Interface Implementation (Objective 1.2)

  • Interfaces are contracts for what a class can do, but they say nothing about the way in which the class must do it.
  • Interfaces can be implemented by any class, from any inheritance tree.
  • An interface is like a 100-percent abstract class, and is implicitly abstract whether you type the abstract modifier in the declaration or not.
  • An interface can have only abstract methods, no concrete methods allowed.
  • Interface methods are by default public and abstract—explicit declaration of these modifiers is optional.
  • Interfaces can have constants, which are always implicitly public, static, and final.
  • Interface constant declarations of public, static, and final are optional in any combination.

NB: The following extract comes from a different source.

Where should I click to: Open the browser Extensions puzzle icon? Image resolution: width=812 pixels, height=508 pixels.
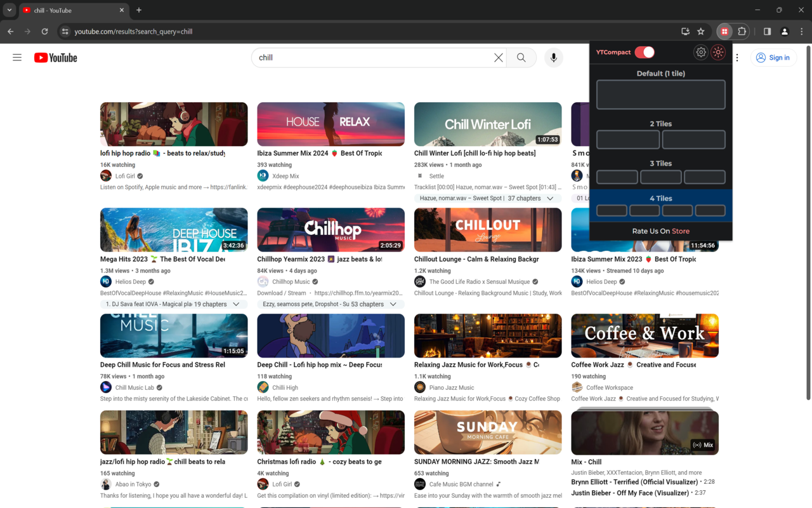click(742, 31)
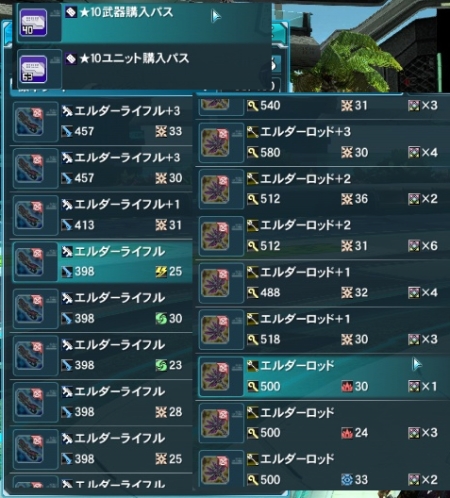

  • A legal nonabstract implementing class has the following properties:
  1. It provides concrete implementations for the interface's methods.
  2. It must follow all legal override rules for the methods it implements.
  3. It must not declare any new checked exceptions for an implementatoin method.
  4. It must not declare any checked exceptions that are broader than the exceptions declared in the interface method.
  5. It may declare runtime exceptions on any interface method implementation regardless of the interface declaration.
  6. It must maintain the exact signature (allowing for covariant returns) and return type of the methods it implements (but does not have to declare the exceptions of the interface).
  • A class implementing an interface can itself be abstract.
      • An abstract implementing class does not have to implement the interfacemethods (but the first concrete subclass must).
      • A class can extend only one class (no multiple inheritance), but it can implement many interfaces.
      • Interfaces can extend one or more other interfaces.
      • Interfaces cannot extend a class, or implement a class or interface.
      • When taking the exam, verify that interface and class declarations are legal before verifying other code logic.